● **Exercise goal**: Copy nothing but the lines running from the one containing "The image size" through the end of the listing below. Drop the pictures.
------------------------------
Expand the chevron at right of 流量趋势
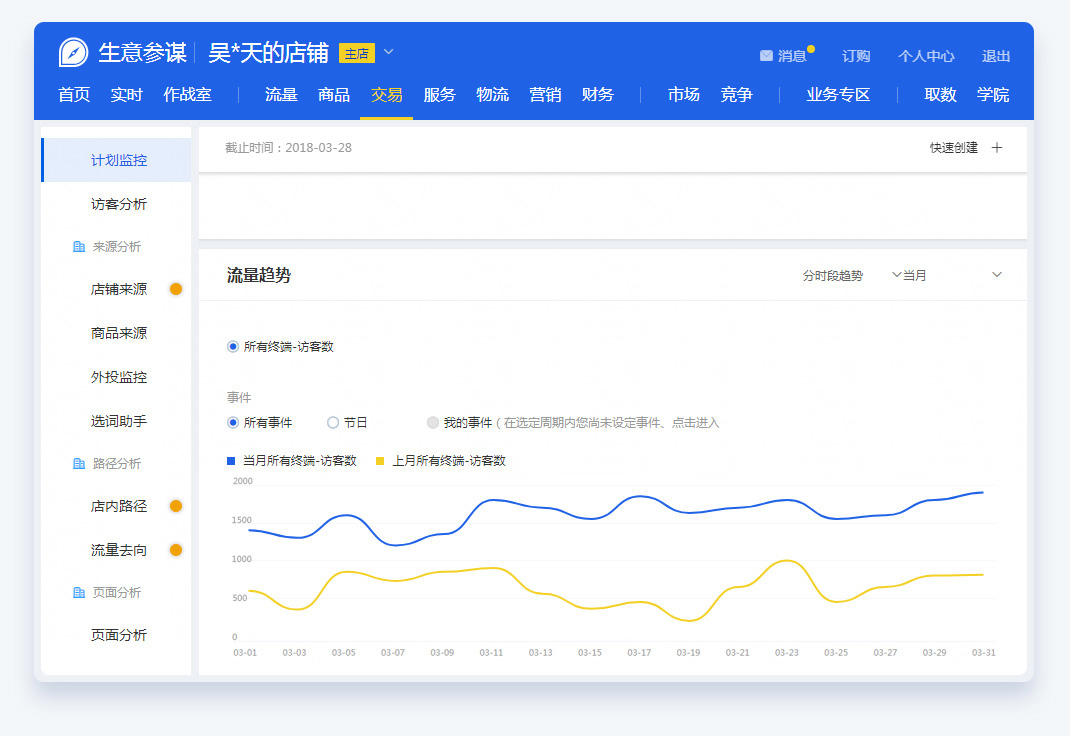 pyautogui.click(x=996, y=275)
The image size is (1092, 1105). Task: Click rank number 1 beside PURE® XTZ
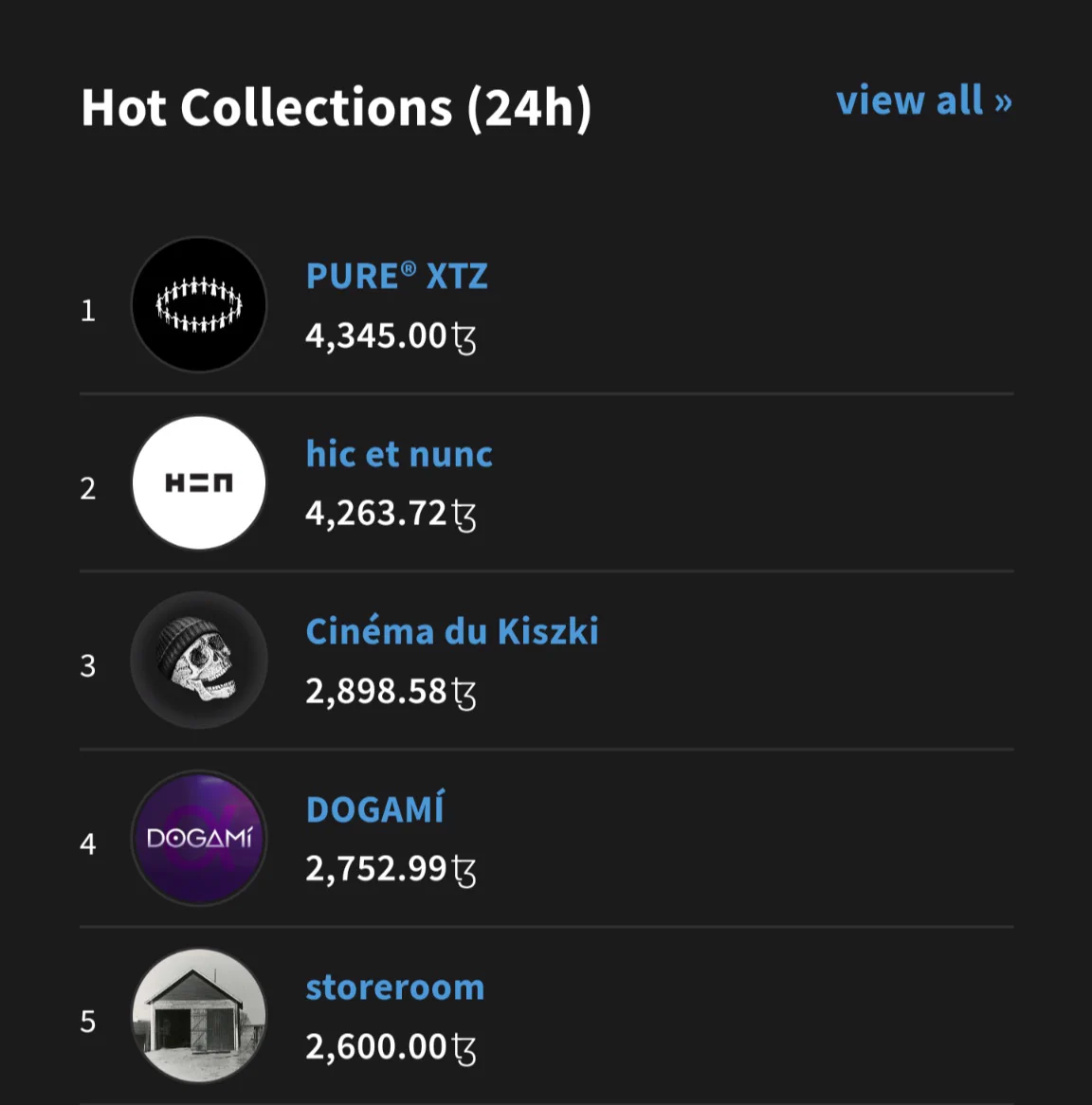point(88,311)
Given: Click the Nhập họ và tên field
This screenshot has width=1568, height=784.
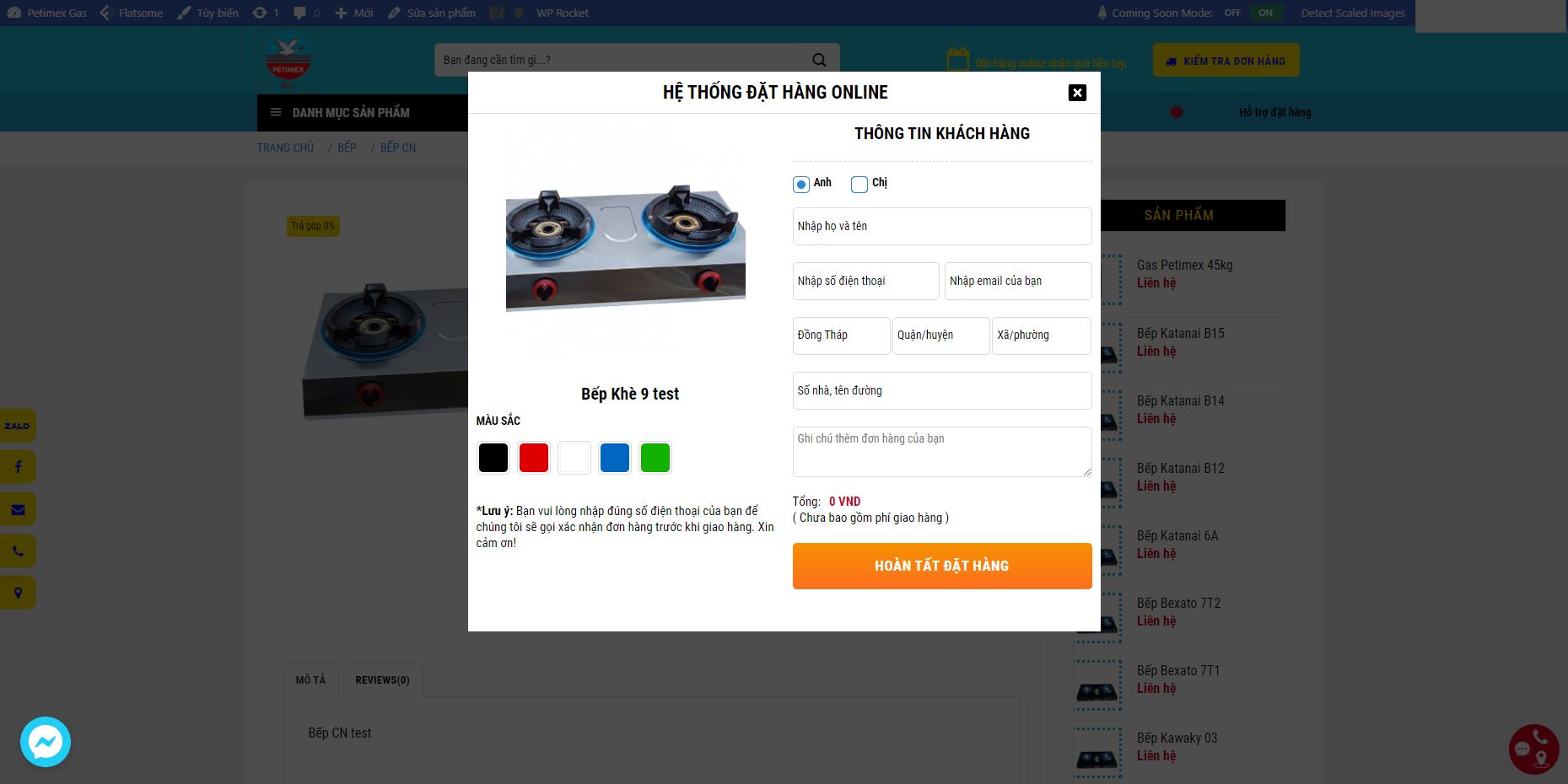Looking at the screenshot, I should tap(942, 226).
------------------------------
● **Output below**:
The image size is (1092, 1105). Task: Click rank number 1 beside PURE® XTZ
point(88,311)
Given: Click the Nhập họ và tên field
This screenshot has width=1568, height=784.
Looking at the screenshot, I should tap(942, 226).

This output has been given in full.